Any system that is not isolated in a completely remote area will be hocked to a grid and with 2 or more units, they would not need a backup systems as they will have a very high up-time or availability (almost certainly greater than 95%). However, it is common practice to have a backup power source so the controls keep working if the grid goes down but it would not be a disaster if the power is completely lost as there are no cooling pumps that must keep running to prevent a meltdown.

kelly

"The NuScale design was initially developed in 2000 and has been demonstrated and in testing programs since 2003 in a fully-instrumented one-third scale electrically-heated test facility in Corvallis, OR."

"In December 2013, NuScale Power was selected as the sole winner of the second round of the US Department of Energy’s (DOE) competitively-bid, cost-sharing program to develop nuclear Small Modular Reactor (SMR) technology."

http://theenergycollective.com/josephromm/285416/must-see-chart-cost-pv-cells-has-dropped-amazing-99-1977-bringing-solar-power-grid

Solar PV energy costs have fallen by 99%, 8 fold since 2000.

If this SMR's unstated cost is also a penny on a dollar it might be able to compete, if approved during further decades, safe, and all the thousands of years of half life nuclear waste disposal is legally in place.

SJC

Traveling Wave has stopped traveling. Gates is looking at molten salt and other ideas.

Engineer-Poet

kelly, even if energy from PV was effectively free, the cost of storing it and turning it into power-on-demand (dispatchable power) would cost more than nuclear.

Adding storage reduces the EROI of PV to the neighborhood of 2.  The all-in payback time is well over a decade.  PV on a planet may be good in remote areas and for emergencies, but it is not sustainable in the least.

NewtonPulsifer

Engineer-Poet,

Those are based on this paper

http://festkoerper-kernphysik.de/Weissbach_EROI_preprint.pdf
https://www.dropbox.com/s/w45nlkj7l061nsr/Weibbach%20et%20al%202013%20-%20Energy.pdf

Which uses a 10 day storage scenarios, and assumes a 3 to 1 efficiency drop for thermal to electrical generation (33.3% efficient). A worst case scenario. It also does not take into account long distance or regional power sales. It ignores that just about every power market has an additional 50% of generally unused capacity built in for summer peaks.

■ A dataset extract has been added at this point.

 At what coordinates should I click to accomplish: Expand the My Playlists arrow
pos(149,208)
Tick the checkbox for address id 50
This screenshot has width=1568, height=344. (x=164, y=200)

Those assumptions aren't even close to reality. A new natural gas combined cycle turbine does 62%, a new coal with supercritical rankine 46% (50% be end of decade). A fuel cell with combined cycle does up to 80%. New supercritical carbon dioxide brayton cycle will take combined cycle natural gas to 70% easy, and a coal plant to 50% (more if you combine cycle the coal plant). Nor will more than 10 hours of battery storage ever likely be used (so it was 24x over assumed), unless the levelized cost of storage for batteries drops to unrealistically low levels.

It also doesn't take into account that you can convert a small coal plant to a natural gas peaker for like $0.35 per watt. Even if you count that capital and operating cost for a nameplate watt of solar PV or wind it is still not an issue.

That link does not support your conclusion (nor does the paper support its own conclusions) except with strenuously bad assumptions.